Здесь у От. все хорошо подобрано. Банки – литровая для супа, полулитровая для каши (это обед тетки). К банкам подобраны плотно налезающие на них консервные крышки. Между банками кладется свернутая в клубок авоська – на случай каких-нибудь дополнений и жестяная коробочка, поперек ложка. Это нехитрое устройство, которым От. гордится. Это маленькая победа над хаосом, над частицей хаоса. Это начало стройности, социальности. Это прекрасное начало организации, которое побеждает проклятую изоляцию эгоистического человека, приобщая его к системе социального целого[1002]
.На смену отчаянию, которое звучало в более раннем повествовании, пришла мечта о технической упорядоченности. В другом тексте не повествуется о катастрофической роли тетки (правда, поскольку автор употребляет страдательные причастия прошедшего времени, остается неясно, кто именно занимается подбором банок). Мы чувствуем, что Оттер радуется этому хорошо продуманному, красивому устройству своего быта, которое возникло из хаоса. В самом процессе описания всех подробностей вещественного мира, вплоть до ложки, уложенной поперек, чувствуется явное упоение.
В «Записках блокадного человека» соответствующая сцена несколько сокращена, ее эмоциональный накал снижен, и все равно в том, как Эн собирается на работу, есть что-то ликующее. Гинзбург называет «приятными» и «автоматическими» жесты Эна, завязывающего галстук и приглаживающего волосы щеткой. Она пишет: «Сумка с банками разного формата и свернутой в клубок авоськой пойдет через плечо. Этот участок, выделенный из хаоса, неплохо у него организован»[1003]
. Это миг поднимает настроение, поскольку включаются механизмы, выделяющие некоторые участки тела из «хаоса вещей» (и хаоса других реальных людей). Эта подготовка к выходу из дома – уже не элемент бытовых трудностей, как в «Рассказе о жалости и о жестокости», а толчок к выходу в более радостную сферу упорядоченности социума во внешнем мире, где некоторые вещи (трамваи, Радиокомитет, столовая) функционируют автономно, движимые усилиями других людей. Эн гордится организованностью своего быта и наглядными доказательствами своей «социабельности»[1004]. По-видимому, эти позднейшие переработки текста – осуществление желаемого, изглаживание чувства бессилия, которое испытывала Гинзбург[1005].Работая над «Записками блокадного человека», Гинзбург редактировала и сводила к минимуму свидетельства не только о личных мучительных переживаниях, но и о своих надеждах на то, что в то время страна близилась к переломному моменту истории. Андрей Зорин даже утверждал, что в 1942–1943 годах Гинзбург пыталась найти «теоретическое оправдание советской истории», найти смысл массового уничтожения людей, в которое вовлекло своих граждан государство (причем не только на войне против нацизма и фашизма)[1006]
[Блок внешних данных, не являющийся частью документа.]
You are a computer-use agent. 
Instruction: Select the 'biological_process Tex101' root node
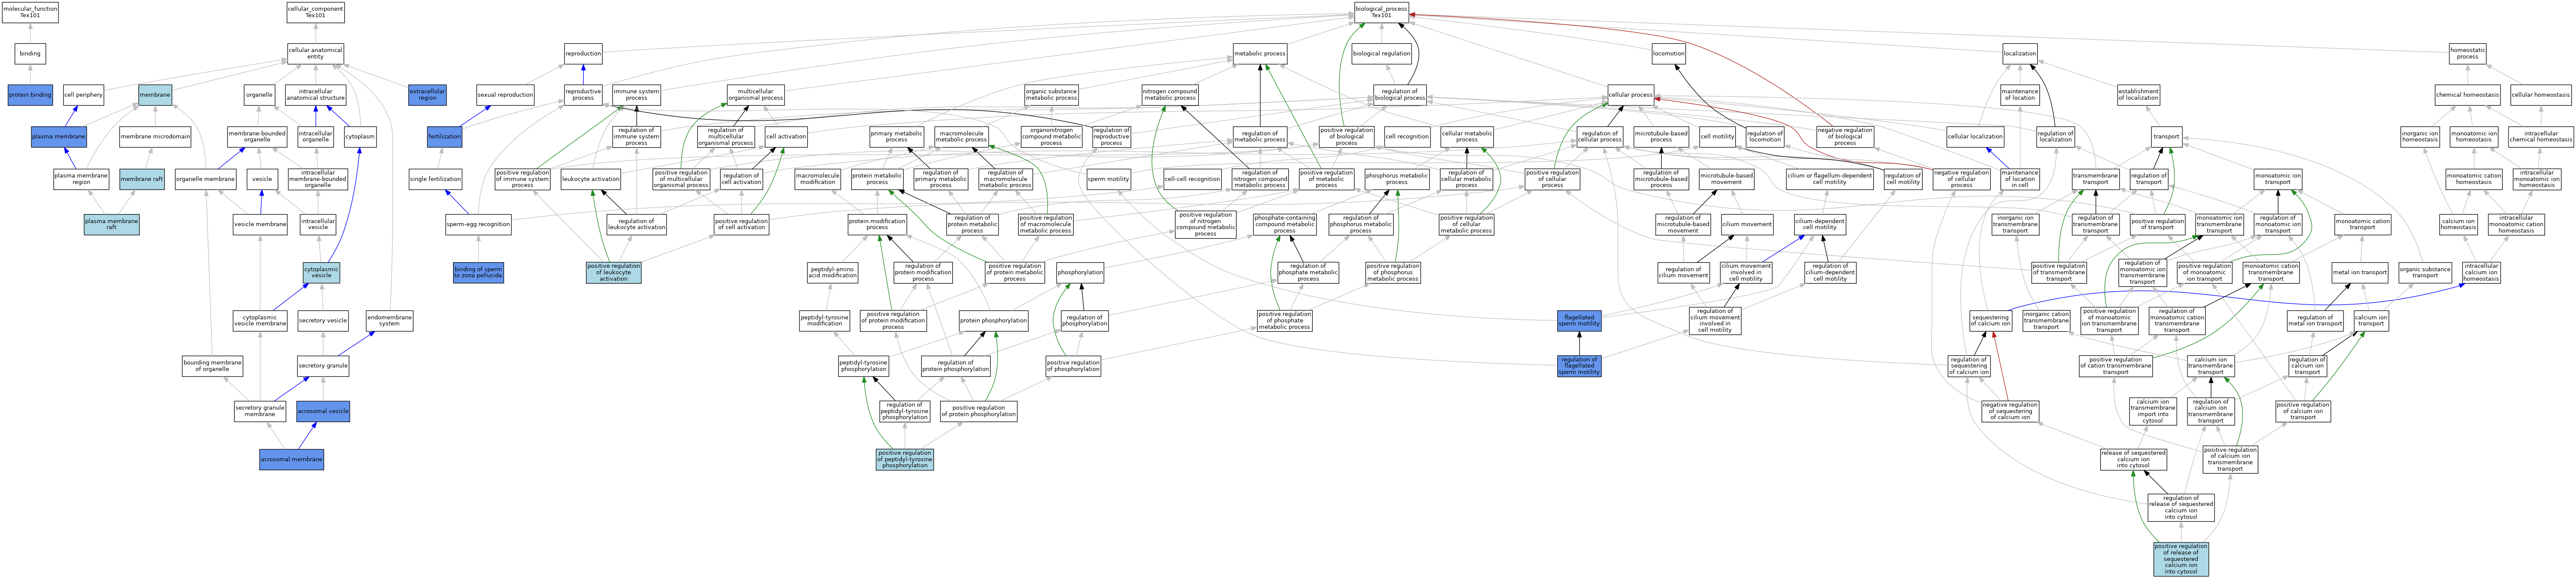[1381, 12]
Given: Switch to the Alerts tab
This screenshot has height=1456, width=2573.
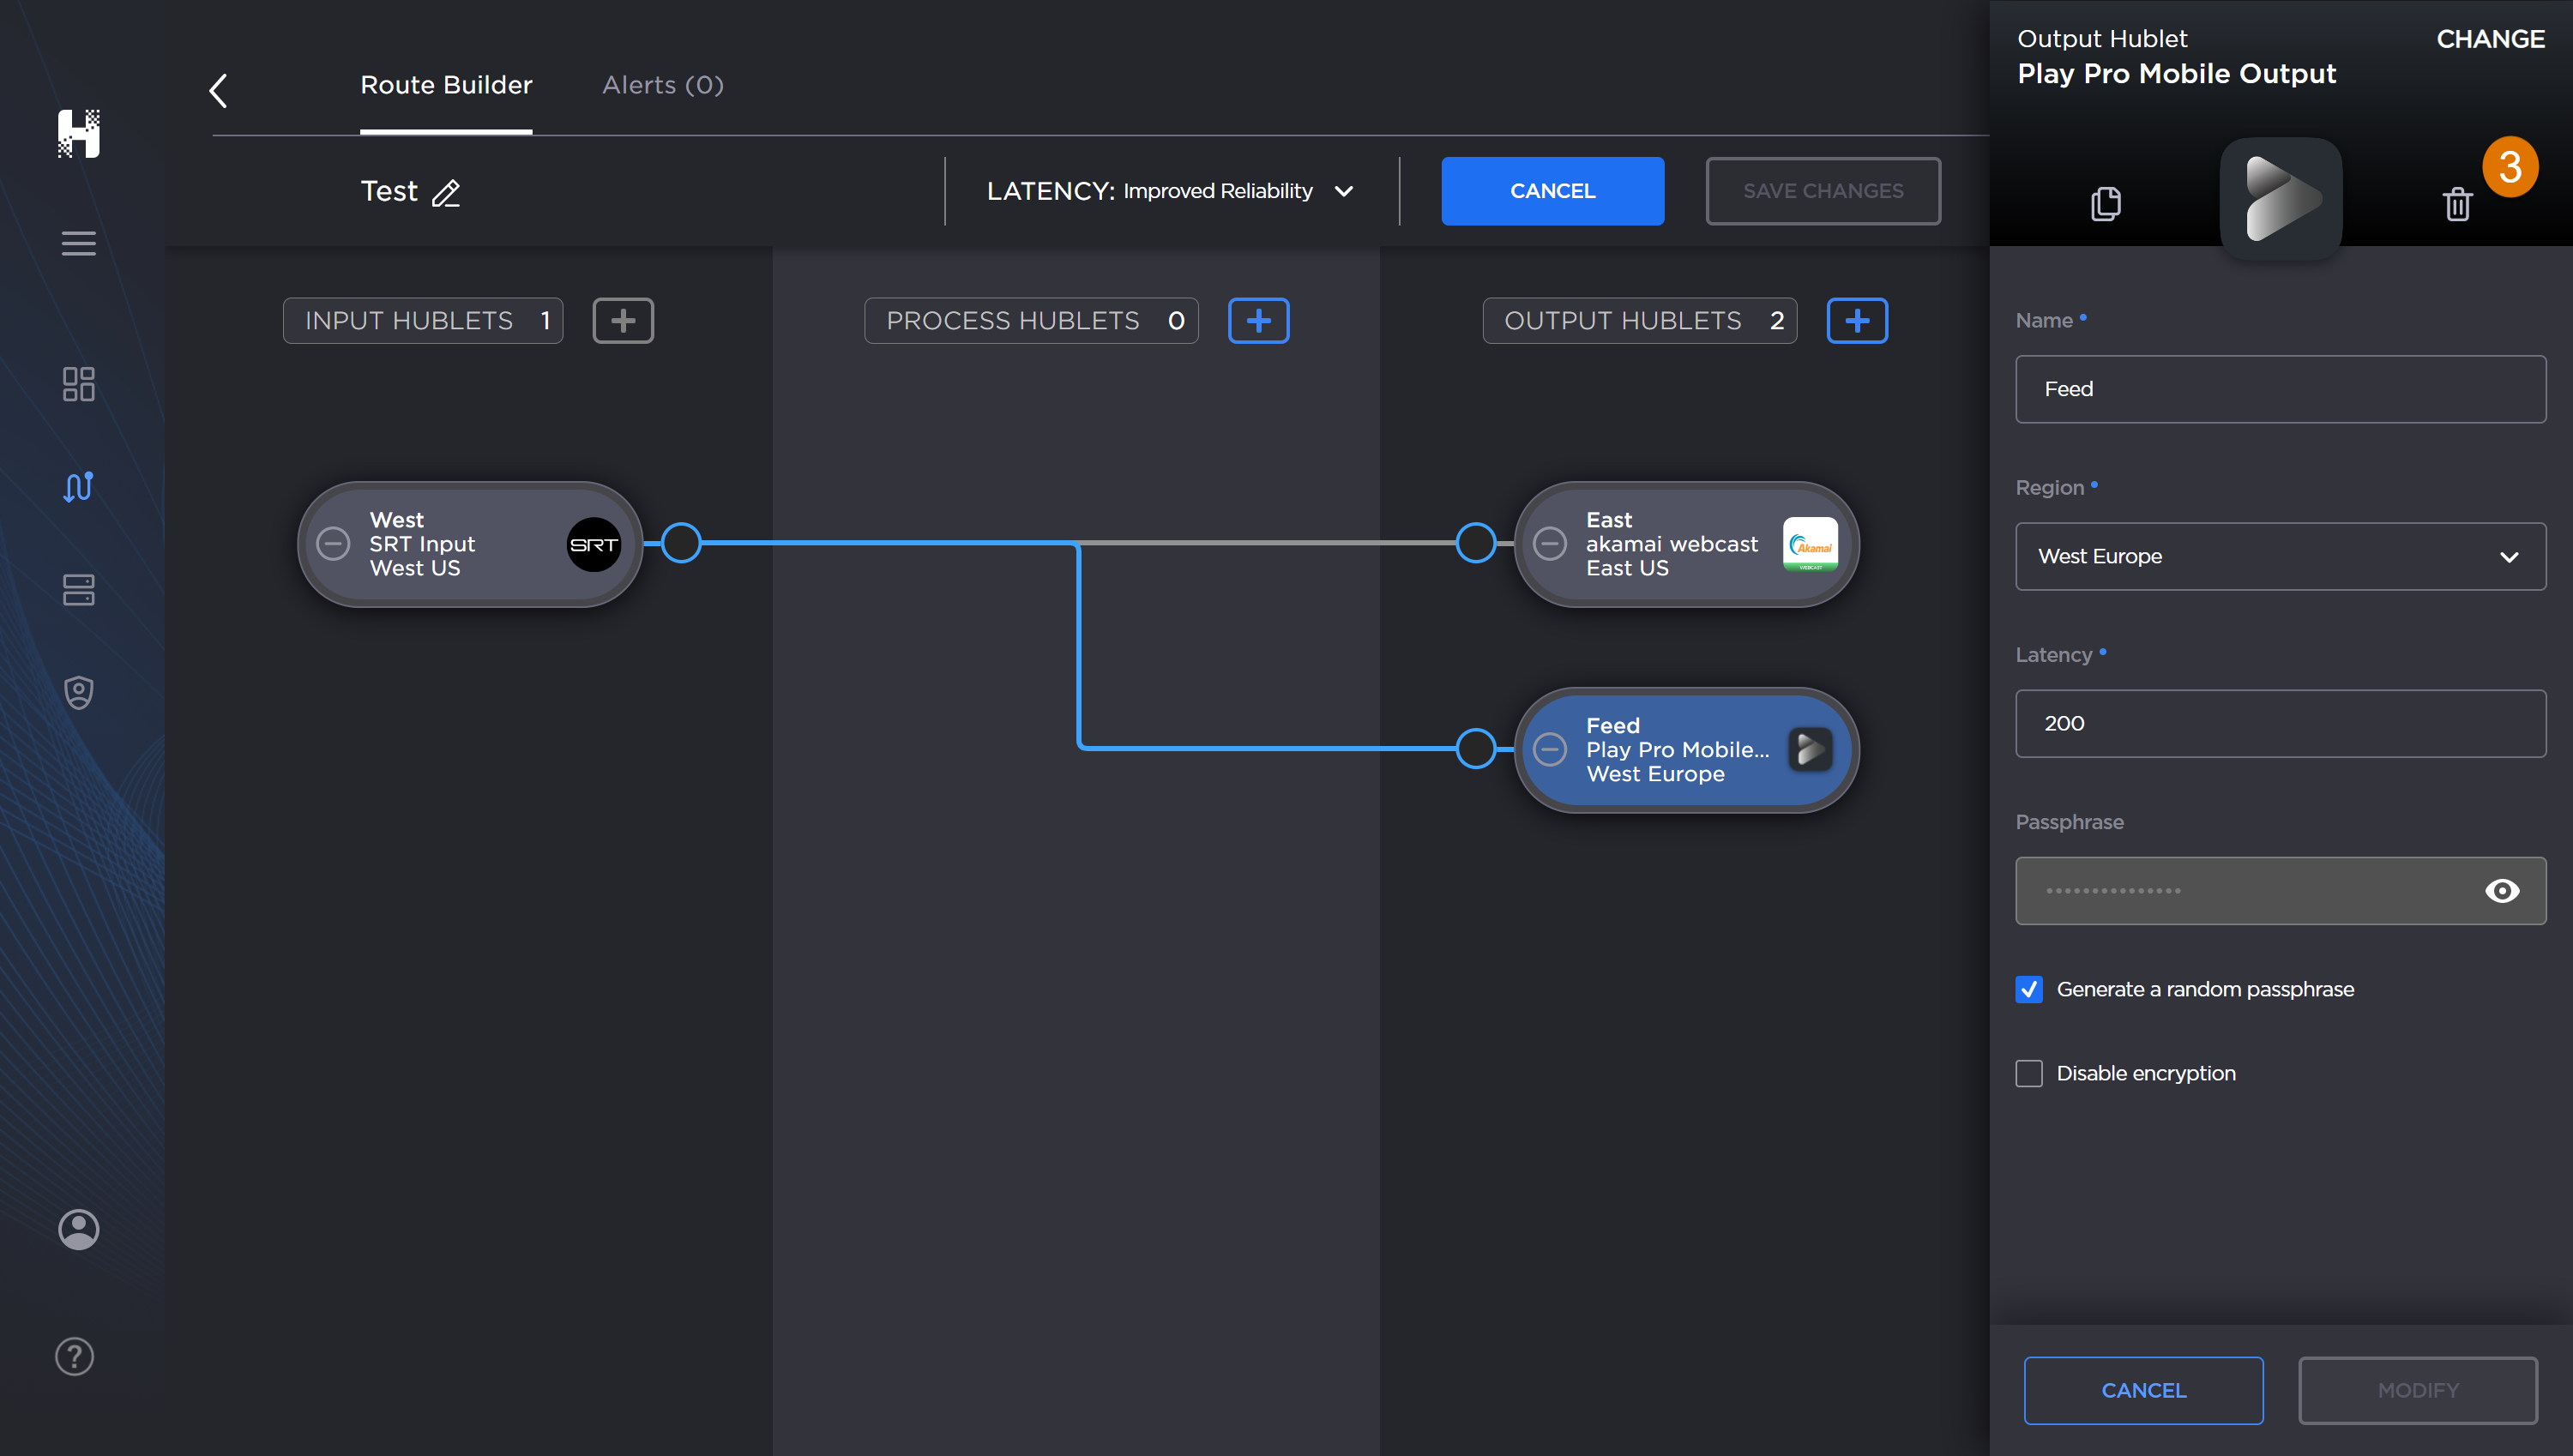Looking at the screenshot, I should pos(662,85).
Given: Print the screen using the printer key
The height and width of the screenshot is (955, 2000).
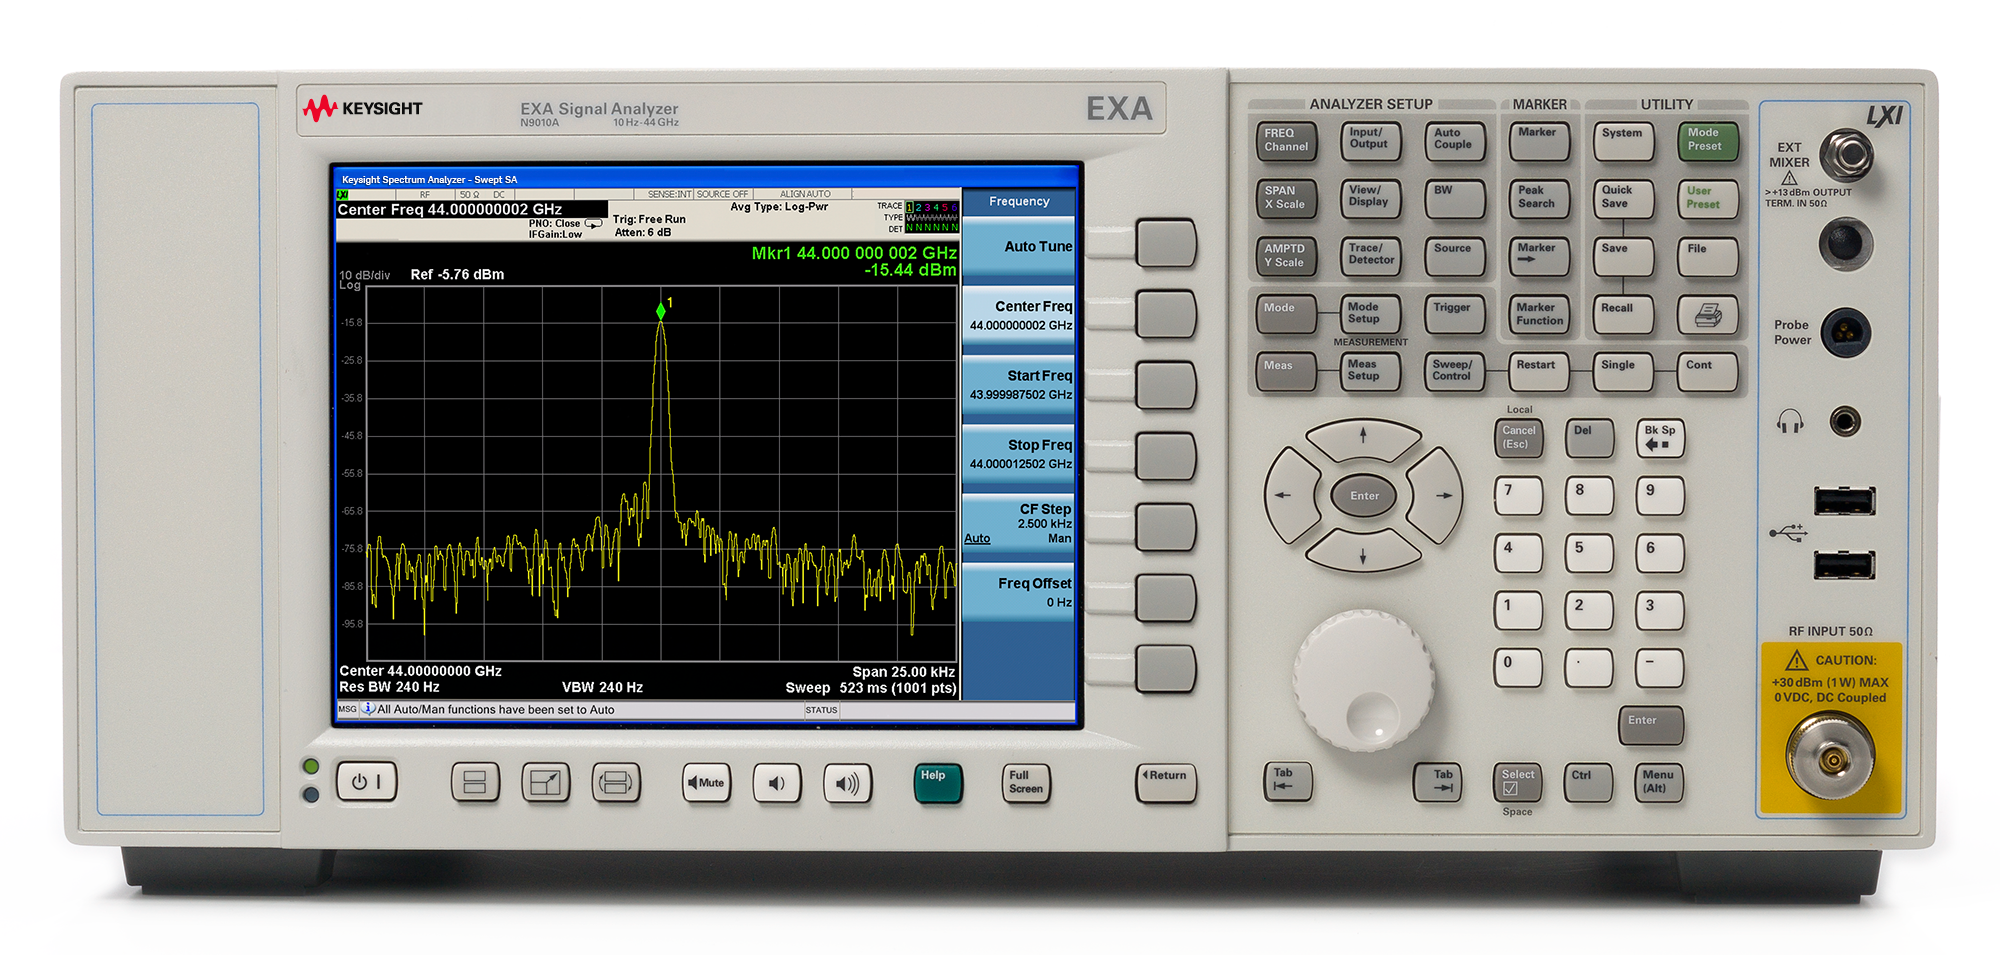Looking at the screenshot, I should (x=1708, y=314).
. Хотя Гинзбург, в отличие от Герцена, не возлагала надежд на социальную революцию, она все же надеялась, что война и блокада станут толчком к внутренним переменам в людях, к развитию нового типа самосознания. В текст «Вокруг „Записок блокадного человека“» Гинзбург включает глубоко автобиографический пассаж – мысль, что интеллигенты унаследовали от XIX века желание отринуть эгоизм и выйти из изоляции, мечту «о выходе из себя, об ответственности, о сверхличном». Казалось, война дает шанс на осуществление этой мечты: «Интеллигент теперь должен был сам захотеть того самого, чего от него хотело общее. Старая утопическая задача (как она увлекала Герцена!) – не разрешится ли она синтезом логики государства с логическим абсурдом самоценной личности?»[1007] Отчужденность и изолированность от общества следовало преодолеть, потому что теперь государство требовало, чтобы его граждане вносили вклад в помощь фронту и были готовы к величайшему самопожертвованию. Даже когда самый тяжелый период блокады закончился, Гинзбург наблюдала вокруг себя действие новых норм поведения, которые формировались вокруг ленинградского группового сознания, не поощрявшего трусость и эгоизм[1008].